Смерть на пороге - стр. 34
Когда дядя Вова забрал меня из интерната и мы поселились в этой квартире, он предложил мне самому придумать, что делать с квартирой. В какие помещения что переложить, где и как мы будем жить. Тогда я решил занять родительскую спальню всем, что было не нужно, сам поселился в гостиной, а дяде Вове отдал комнату, которая раньше была детской. К моему приезду сюда в квартире не было ни единой детской вещи, даже кроватку Костика куда‑то увезли, хотя раньше она стояла в комнате родителей. Никаких игрушек, одежды или чего‑то, что могло напомнить о Мэри или Костике, ничего. Дядя Вова признался, что отдал все вещи в детский дом, чтобы мне не было больно смотреть на все это. У меня осталось несколько альбомов с фотографиями, но я заглядывал туда не чаще двух или трех раз за все время самостоятельной жизни в этой квартире. Нет, не сложно и не больно, слишком много времени прошло, а я был мелким пацаном, чтобы нести через всю жизнь воспоминания, щемящие сердце.

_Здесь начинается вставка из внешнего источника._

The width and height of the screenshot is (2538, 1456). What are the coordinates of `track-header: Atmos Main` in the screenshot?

Но кое‑что личное от мамы у меня осталось: ее дневник. Помню, как‑то раз я заглянул в родительские бумаги и нашел мамин дневник. Тетрадь формата А5 в твердой, но гнущейся обложке, с разлинованными листами. Я чувствовал себя практически преступником, пролистывая страницы недолгой маминой жизни. Последняя запись была сделана за несколько месяцев до ее гибели. Судя по частоте обращения к дневнику, мама записывала события недели, а не каждого дня или, предположим, месяца.
Последняя февральская запись была о дяде Вове, папином брате. Судя по всему, мама и дядя Вова были близкими друзьями. Я помню эти три абзаца текста, наполненные любовью и сочувствием.

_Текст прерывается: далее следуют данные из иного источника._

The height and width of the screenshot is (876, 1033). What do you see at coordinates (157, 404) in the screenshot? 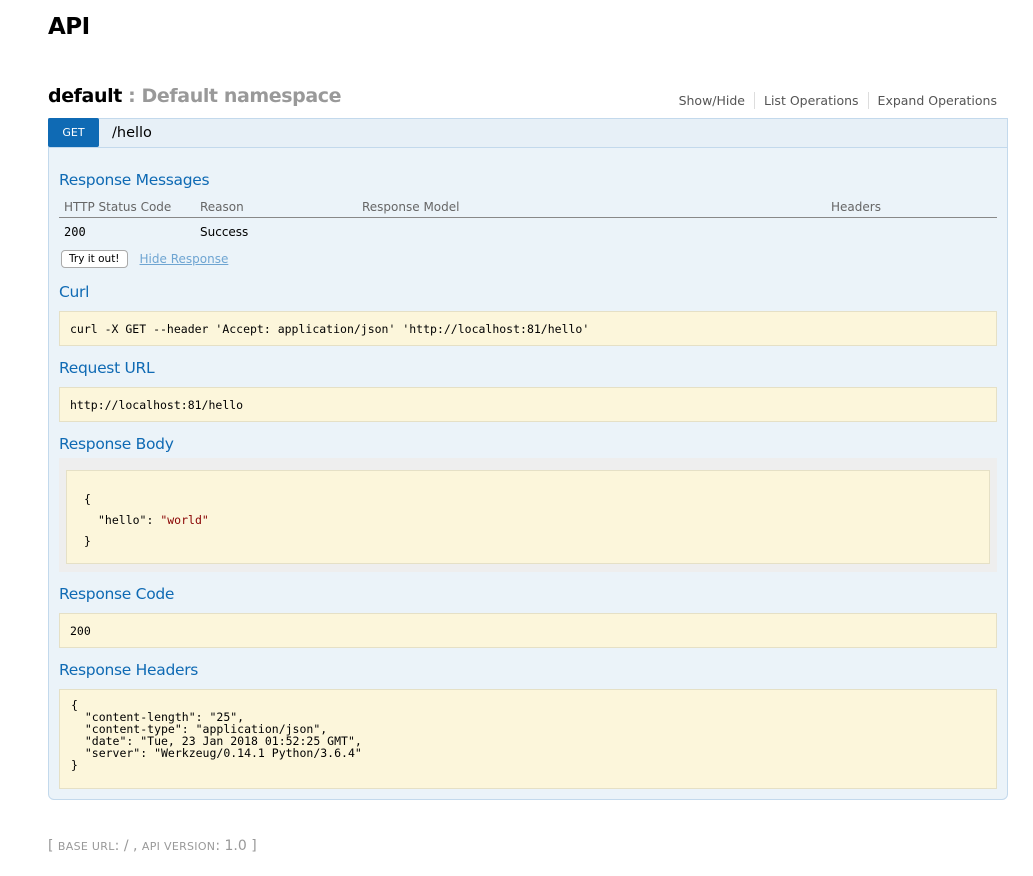
I see `request-url-value: http://localhost:81/hello` at bounding box center [157, 404].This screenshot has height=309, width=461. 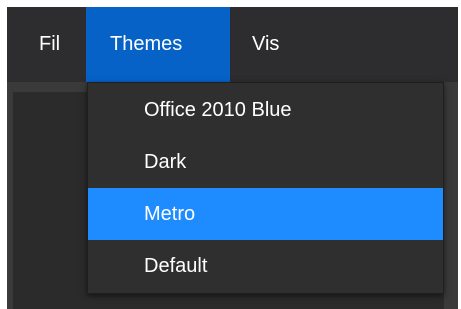 What do you see at coordinates (266, 162) in the screenshot?
I see `theme-option-dark: Dark` at bounding box center [266, 162].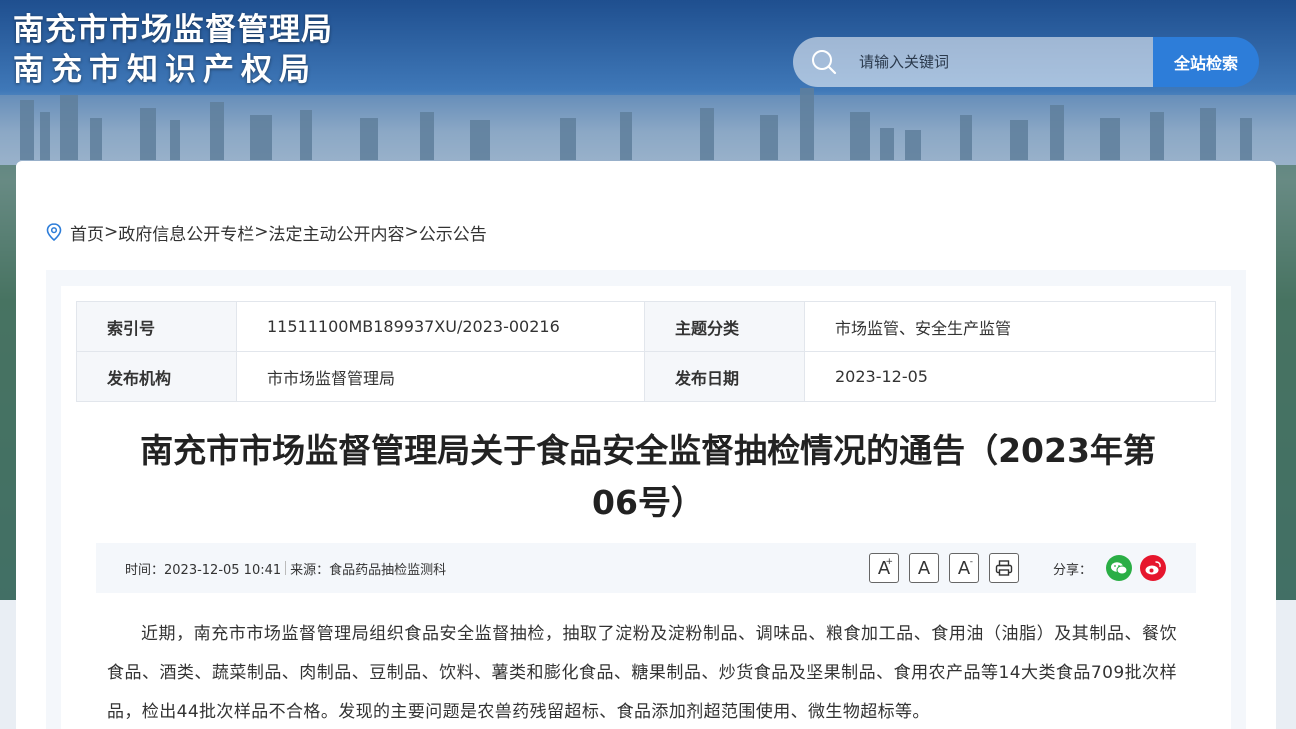 The width and height of the screenshot is (1296, 729). I want to click on font-reset-button: A, so click(924, 568).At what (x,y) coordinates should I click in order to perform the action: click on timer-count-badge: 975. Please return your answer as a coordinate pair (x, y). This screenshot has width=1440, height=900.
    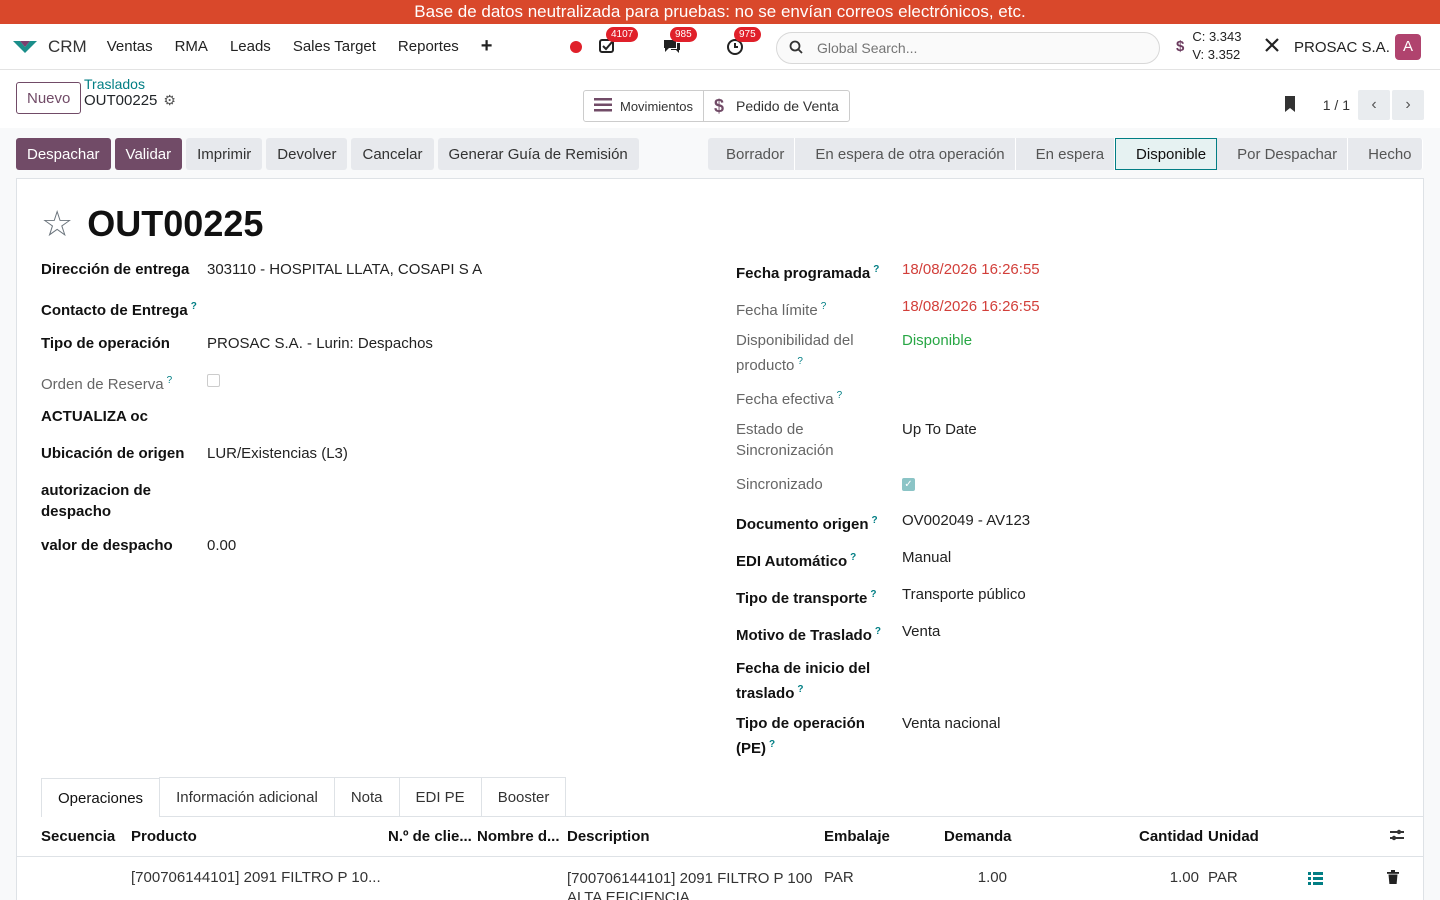
    Looking at the image, I should click on (748, 34).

Всю неделю Вова ждал результатов. Мы все ждали результатов. Саша делал вид, что это его совершенно не касается, но я вижу, что он тоже волнуется. Мне так жаль Вову, он обречен делать это каждые полгода, каждые чертовы полгода! Ну почему судьба так несправедлива? Ведь это же любовь, она не может быть такой жестокой.
Результаты пришли в конце недели, и они были настолько плохими, что Вова не сразу нам все сообщил. Мне пришлось съездить к нему домой и самой открыть конверт. Он чувствовал себя хуже, поэтому боялся вскрывать конверт. Я вскрыла. Это было ужасно. Вова плакал на полу, а дверь в квартире хлопнула с такой силой, что из меня вышибло дух.
Дома был скандал, Саша никак не хотел понимать. Не хотел принимать этого. Я была готова и терпеливо ждала, когда он смирится, готовая в любую минуту поддержать его порыв общения с Вовой. Но вот уже прошло три дня, а Саша все еще не позвонил Вове и не подбодрил его. Вова лег в больницу на обследование, а я все еще жду от Саши, что он поступит правильно.